___ Stored data

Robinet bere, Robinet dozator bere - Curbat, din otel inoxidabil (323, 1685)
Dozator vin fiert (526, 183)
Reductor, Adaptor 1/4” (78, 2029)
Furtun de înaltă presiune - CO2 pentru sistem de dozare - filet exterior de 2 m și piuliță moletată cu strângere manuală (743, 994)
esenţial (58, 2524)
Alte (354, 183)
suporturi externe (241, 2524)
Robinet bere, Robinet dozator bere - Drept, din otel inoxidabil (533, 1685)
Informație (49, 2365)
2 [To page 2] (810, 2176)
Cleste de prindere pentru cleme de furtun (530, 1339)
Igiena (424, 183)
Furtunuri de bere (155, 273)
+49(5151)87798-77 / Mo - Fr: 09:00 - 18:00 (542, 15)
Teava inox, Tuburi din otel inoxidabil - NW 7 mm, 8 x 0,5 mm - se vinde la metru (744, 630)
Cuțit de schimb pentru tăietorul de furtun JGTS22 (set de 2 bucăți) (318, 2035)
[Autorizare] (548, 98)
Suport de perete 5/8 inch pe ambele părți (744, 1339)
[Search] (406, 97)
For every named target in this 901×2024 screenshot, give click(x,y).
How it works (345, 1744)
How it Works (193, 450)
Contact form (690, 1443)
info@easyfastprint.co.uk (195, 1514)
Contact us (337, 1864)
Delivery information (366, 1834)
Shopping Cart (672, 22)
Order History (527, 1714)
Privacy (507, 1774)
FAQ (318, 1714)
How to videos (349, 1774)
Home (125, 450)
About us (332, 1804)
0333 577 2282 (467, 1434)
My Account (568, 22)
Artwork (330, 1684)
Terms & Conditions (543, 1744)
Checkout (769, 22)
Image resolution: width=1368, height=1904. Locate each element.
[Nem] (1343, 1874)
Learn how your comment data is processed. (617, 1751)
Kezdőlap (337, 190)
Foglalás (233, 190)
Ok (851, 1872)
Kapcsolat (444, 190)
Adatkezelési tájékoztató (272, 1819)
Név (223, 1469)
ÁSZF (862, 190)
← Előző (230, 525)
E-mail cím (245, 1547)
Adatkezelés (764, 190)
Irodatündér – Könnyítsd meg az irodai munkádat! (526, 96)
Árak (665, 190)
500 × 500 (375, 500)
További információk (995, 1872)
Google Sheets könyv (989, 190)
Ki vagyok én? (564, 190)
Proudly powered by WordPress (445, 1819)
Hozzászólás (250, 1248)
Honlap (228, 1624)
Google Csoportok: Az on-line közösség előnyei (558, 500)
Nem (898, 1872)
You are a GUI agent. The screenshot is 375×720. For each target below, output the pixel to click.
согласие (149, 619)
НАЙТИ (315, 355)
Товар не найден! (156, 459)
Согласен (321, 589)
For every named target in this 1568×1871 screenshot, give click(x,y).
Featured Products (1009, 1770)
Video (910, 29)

______

— What the task requires —
Count the lines of the entries that contain the string "click", treating uppercase and lowercase as distinct, and give only the number.

— Written reply —
3